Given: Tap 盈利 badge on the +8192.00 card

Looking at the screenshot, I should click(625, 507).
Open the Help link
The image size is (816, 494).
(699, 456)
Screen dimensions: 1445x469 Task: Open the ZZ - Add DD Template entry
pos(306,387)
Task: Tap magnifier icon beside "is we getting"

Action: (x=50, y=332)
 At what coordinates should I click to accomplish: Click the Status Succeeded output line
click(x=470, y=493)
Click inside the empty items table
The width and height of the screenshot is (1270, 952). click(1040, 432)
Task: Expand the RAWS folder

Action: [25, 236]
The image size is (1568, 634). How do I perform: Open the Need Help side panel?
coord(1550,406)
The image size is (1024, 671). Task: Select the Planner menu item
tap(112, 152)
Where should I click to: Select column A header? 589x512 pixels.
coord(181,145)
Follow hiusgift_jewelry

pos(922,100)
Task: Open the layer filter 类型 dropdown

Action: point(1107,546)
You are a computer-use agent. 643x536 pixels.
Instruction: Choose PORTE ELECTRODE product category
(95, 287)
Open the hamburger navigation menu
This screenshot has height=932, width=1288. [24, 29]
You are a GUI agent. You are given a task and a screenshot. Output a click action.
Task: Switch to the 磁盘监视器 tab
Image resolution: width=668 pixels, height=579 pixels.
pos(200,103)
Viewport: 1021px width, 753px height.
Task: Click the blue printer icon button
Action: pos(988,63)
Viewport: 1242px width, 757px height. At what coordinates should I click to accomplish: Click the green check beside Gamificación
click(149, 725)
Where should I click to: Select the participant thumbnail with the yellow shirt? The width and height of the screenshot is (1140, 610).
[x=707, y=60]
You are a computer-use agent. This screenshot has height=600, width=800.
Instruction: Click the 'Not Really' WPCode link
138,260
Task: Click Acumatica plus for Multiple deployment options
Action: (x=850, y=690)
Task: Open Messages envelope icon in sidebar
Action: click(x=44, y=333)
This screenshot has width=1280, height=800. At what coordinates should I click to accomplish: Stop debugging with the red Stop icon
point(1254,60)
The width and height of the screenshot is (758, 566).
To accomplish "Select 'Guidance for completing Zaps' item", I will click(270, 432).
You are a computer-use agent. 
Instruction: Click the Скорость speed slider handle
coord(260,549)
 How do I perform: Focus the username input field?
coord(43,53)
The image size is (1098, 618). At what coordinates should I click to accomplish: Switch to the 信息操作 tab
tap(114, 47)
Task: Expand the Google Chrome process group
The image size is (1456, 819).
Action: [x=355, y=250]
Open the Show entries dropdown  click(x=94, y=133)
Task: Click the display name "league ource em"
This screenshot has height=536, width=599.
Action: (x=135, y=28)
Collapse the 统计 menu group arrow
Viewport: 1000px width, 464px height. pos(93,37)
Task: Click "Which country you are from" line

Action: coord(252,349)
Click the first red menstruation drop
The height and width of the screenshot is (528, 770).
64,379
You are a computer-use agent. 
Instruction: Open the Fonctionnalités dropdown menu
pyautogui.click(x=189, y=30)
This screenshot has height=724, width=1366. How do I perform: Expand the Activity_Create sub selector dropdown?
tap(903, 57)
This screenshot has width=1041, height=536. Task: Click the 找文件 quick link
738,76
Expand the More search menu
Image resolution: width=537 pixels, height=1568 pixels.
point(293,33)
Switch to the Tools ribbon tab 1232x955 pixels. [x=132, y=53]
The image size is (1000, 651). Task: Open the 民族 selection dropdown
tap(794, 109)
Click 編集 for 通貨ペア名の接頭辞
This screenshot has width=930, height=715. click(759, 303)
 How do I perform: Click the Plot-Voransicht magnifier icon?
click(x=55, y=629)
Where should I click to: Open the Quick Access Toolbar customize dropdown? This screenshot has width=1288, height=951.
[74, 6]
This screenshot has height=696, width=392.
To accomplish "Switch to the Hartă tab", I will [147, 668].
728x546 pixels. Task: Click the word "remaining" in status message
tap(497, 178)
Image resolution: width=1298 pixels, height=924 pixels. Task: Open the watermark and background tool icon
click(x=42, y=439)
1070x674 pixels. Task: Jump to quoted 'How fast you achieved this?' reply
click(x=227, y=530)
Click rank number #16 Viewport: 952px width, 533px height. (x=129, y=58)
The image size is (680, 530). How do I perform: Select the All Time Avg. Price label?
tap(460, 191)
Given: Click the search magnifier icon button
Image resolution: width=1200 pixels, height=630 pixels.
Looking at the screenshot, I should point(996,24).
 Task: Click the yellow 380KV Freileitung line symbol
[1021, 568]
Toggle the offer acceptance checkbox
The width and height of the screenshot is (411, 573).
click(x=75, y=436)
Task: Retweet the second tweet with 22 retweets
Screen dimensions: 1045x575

-*-

■ YOUR OBJECTIVE
For this task, set down the entire listing word for word.

■ SOLUTION TO THE PROBLEM
Given: Tap 盈利 badge on the +8192.00 card

Looking at the screenshot, I should click(625, 507).
Open the Help link
The image size is (816, 494).
(699, 456)
Screen dimensions: 1445x469 Task: Open the ZZ - Add DD Template entry
pos(306,387)
Task: Tap magnifier icon beside "is we getting"

Action: (x=50, y=332)
 At what coordinates should I click to accomplish: Click the Status Succeeded output line
click(x=470, y=493)
Click inside the empty items table
The width and height of the screenshot is (1270, 952). click(1040, 432)
Task: Expand the RAWS folder

Action: [25, 236]
The image size is (1568, 634). How do I perform: Open the Need Help side panel?
coord(1550,406)
The image size is (1024, 671). Task: Select the Planner menu item
tap(112, 152)
Where should I click to: Select column A header? 589x512 pixels.
coord(181,145)
Follow hiusgift_jewelry

pos(922,100)
Task: Open the layer filter 类型 dropdown

Action: point(1107,546)
You are a computer-use agent. 643x536 pixels.
Instruction: Choose PORTE ELECTRODE product category
(95, 287)
Open the hamburger navigation menu
This screenshot has height=932, width=1288. [24, 29]
You are a GUI agent. You are given a task and a screenshot. Output a click action.
Task: Switch to the 磁盘监视器 tab
Image resolution: width=668 pixels, height=579 pixels.
pos(200,103)
Viewport: 1021px width, 753px height.
Task: Click the blue printer icon button
Action: pos(988,63)
Viewport: 1242px width, 757px height. At what coordinates should I click to accomplish: Click the green check beside Gamificación
click(149, 725)
Where should I click to: Select the participant thumbnail with the yellow shirt? The width and height of the screenshot is (1140, 610).
[x=707, y=60]
You are a computer-use agent. This screenshot has height=600, width=800.
Instruction: Click the 'Not Really' WPCode link
138,260
Task: Click Acumatica plus for Multiple deployment options
Action: (x=850, y=690)
Task: Open Messages envelope icon in sidebar
Action: click(x=44, y=333)
This screenshot has width=1280, height=800. At what coordinates should I click to accomplish: Stop debugging with the red Stop icon
point(1254,60)
The width and height of the screenshot is (758, 566).
To accomplish "Select 'Guidance for completing Zaps' item", I will click(270, 432).
You are a computer-use agent. 
Instruction: Click the Скорость speed slider handle
coord(260,549)
 How do I perform: Focus the username input field?
coord(43,53)
The image size is (1098, 618). At what coordinates should I click to accomplish: Switch to the 信息操作 tab
tap(114, 47)
Task: Expand the Google Chrome process group
The image size is (1456, 819).
Action: [x=355, y=250]
Open the Show entries dropdown  click(x=94, y=133)
Task: Click the display name "league ource em"
This screenshot has height=536, width=599.
Action: (x=135, y=28)
Collapse the 统计 menu group arrow
Viewport: 1000px width, 464px height. pos(93,37)
Task: Click "Which country you are from" line

Action: coord(252,349)
Click the first red menstruation drop
The height and width of the screenshot is (528, 770).
64,379
You are a computer-use agent. 
Instruction: Open the Fonctionnalités dropdown menu
pyautogui.click(x=189, y=30)
This screenshot has height=724, width=1366. How do I perform: Expand the Activity_Create sub selector dropdown?
tap(903, 57)
This screenshot has width=1041, height=536. Task: Click the 找文件 quick link
738,76
Expand the More search menu
Image resolution: width=537 pixels, height=1568 pixels.
point(293,33)
Switch to the Tools ribbon tab 1232x955 pixels. [x=132, y=53]
The image size is (1000, 651). Task: Open the 民族 selection dropdown
tap(794, 109)
Click 編集 for 通貨ペア名の接頭辞
This screenshot has width=930, height=715. click(759, 303)
 How do I perform: Click the Plot-Voransicht magnifier icon?
click(x=55, y=629)
Where should I click to: Open the Quick Access Toolbar customize dropdown? This screenshot has width=1288, height=951.
[74, 6]
This screenshot has height=696, width=392.
To accomplish "Switch to the Hartă tab", I will [147, 668].
728x546 pixels. Task: Click the word "remaining" in status message
tap(497, 178)
Image resolution: width=1298 pixels, height=924 pixels. Task: Open the watermark and background tool icon
click(x=42, y=439)
1070x674 pixels. Task: Jump to quoted 'How fast you achieved this?' reply
click(x=227, y=530)
Click rank number #16 Viewport: 952px width, 533px height. (x=129, y=58)
The image size is (680, 530). How do I perform: Select the All Time Avg. Price label?
tap(460, 191)
Given: Click the search magnifier icon button
Image resolution: width=1200 pixels, height=630 pixels.
Looking at the screenshot, I should point(996,24).
 Task: Click the yellow 380KV Freileitung line symbol
[1021, 568]
Toggle the offer acceptance checkbox
The width and height of the screenshot is (411, 573).
click(x=75, y=436)
Task: Retweet the second tweet with 22 retweets
Screen dimensions: 1045x575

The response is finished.